Following are some facts about the case.

* The federal government and all but one of the U.S. states with the death penalty use lethal injection for executions. The only exception is Nebraska, which uses the electric chair.

* Executions in the United States last year at 42 fell to the lowest level in 13 years, mainly as a result of the unofficial moratorium after the Supreme Court decided in late September to rule on the lethal injection case.

* Since 1976, when the Supreme Court reinstated the death penalty, there have been 929 executions by lethal injection, 154 by electrocution, 11 by the gas chamber, three by hanging and two by firing squad. according to the Death Penalty Information Center, which opposes capital punishment.

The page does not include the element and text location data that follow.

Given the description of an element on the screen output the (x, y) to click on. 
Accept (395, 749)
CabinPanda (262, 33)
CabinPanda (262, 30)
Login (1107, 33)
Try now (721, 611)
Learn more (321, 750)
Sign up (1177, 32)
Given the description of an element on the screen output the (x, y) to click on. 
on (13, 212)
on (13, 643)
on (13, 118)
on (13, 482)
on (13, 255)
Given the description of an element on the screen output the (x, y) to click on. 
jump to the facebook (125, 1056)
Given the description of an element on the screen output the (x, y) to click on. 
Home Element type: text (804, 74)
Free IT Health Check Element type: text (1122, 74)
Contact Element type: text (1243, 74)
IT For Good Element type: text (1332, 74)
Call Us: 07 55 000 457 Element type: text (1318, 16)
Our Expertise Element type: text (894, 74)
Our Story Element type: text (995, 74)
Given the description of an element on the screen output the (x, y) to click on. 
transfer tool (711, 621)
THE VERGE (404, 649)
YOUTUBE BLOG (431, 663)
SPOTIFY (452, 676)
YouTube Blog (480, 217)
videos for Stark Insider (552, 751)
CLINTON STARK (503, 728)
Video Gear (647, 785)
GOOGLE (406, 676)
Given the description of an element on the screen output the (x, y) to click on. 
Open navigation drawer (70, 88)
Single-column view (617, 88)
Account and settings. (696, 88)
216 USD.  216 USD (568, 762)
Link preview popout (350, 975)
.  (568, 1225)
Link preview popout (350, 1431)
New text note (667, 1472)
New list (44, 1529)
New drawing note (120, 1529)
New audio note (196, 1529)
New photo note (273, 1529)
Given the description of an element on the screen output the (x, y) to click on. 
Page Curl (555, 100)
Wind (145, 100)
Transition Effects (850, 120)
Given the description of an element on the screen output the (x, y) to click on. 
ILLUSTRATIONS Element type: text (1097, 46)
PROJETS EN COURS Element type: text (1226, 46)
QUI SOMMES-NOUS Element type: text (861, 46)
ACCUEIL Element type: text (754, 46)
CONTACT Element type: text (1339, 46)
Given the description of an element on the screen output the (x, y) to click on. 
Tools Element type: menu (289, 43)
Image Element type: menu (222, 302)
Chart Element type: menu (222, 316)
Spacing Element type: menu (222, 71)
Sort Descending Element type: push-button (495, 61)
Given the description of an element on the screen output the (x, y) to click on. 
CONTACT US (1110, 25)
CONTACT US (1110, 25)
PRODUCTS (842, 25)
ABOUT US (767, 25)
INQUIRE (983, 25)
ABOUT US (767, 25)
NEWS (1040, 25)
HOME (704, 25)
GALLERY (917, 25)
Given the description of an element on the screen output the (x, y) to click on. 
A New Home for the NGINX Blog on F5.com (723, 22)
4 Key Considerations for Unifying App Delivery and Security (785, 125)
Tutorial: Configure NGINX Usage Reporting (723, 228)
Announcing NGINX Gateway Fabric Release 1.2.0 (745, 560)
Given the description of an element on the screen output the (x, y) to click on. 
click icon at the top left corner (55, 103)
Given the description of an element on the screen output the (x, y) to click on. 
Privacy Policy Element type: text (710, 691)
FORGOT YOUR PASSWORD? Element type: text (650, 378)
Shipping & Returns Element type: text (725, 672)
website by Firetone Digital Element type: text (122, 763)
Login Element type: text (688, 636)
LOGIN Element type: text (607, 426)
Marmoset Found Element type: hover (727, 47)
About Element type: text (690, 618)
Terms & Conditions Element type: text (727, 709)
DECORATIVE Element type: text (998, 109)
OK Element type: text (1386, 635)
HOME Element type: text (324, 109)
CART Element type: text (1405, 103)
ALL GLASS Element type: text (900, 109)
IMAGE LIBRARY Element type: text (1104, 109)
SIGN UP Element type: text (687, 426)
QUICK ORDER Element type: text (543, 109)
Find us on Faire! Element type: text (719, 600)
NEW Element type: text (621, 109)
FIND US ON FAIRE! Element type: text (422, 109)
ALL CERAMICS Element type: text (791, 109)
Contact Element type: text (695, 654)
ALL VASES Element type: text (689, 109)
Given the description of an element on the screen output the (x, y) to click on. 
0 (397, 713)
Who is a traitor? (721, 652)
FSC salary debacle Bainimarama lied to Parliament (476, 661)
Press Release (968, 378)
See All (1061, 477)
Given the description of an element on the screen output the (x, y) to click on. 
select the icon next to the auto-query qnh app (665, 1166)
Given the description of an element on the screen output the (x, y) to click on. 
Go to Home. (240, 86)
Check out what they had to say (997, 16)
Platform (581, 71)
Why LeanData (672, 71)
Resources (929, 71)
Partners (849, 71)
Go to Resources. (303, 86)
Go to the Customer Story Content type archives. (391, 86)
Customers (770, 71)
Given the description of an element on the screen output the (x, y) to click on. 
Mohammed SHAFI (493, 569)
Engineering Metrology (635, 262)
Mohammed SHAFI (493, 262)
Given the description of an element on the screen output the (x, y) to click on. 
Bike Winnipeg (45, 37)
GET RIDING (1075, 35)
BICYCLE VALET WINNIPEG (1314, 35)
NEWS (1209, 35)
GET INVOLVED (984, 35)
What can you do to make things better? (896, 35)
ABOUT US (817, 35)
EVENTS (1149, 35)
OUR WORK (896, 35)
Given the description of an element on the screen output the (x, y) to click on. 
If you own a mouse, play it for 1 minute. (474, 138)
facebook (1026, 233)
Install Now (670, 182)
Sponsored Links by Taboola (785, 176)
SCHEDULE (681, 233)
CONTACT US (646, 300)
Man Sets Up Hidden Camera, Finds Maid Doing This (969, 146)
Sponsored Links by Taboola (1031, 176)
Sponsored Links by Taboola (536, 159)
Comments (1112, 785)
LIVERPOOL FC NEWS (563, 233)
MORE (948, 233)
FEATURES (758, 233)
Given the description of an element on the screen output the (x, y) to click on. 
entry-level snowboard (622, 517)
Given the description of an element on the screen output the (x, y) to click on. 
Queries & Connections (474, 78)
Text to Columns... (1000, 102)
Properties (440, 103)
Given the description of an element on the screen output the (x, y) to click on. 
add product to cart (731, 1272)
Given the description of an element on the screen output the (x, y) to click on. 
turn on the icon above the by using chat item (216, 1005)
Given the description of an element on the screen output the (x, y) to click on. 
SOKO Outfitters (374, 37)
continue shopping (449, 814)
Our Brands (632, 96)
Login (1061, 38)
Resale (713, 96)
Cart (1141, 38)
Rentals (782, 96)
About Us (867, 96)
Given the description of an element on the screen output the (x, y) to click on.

* Kentucky, the state involved in the case, adopted lethal injection as an execution method in 1998. It has used the method only once -- in 1999.

* The lethal three-chemical cocktail given to death row inmates consists of sodium thiopental, which causes unconsciousness, pancuronium bromide, which results in paralysis, and potassium chloride, which stops the heart.

* The American Civil Liberties Union, Human Rights Watch and other opponents of capital punishment supported the challenge by two death row inmates to the lethal injection method while the Bush administration, a number of states and a group called the Criminal Justice Legal Foundation supported Kentucky.

* The case is the latest of a series dealing with capital punishment that the court has considered in recent years. In 2005, it abolished the death penalty for juveniles, and in 2002 it barred executions of mentally retarded criminals.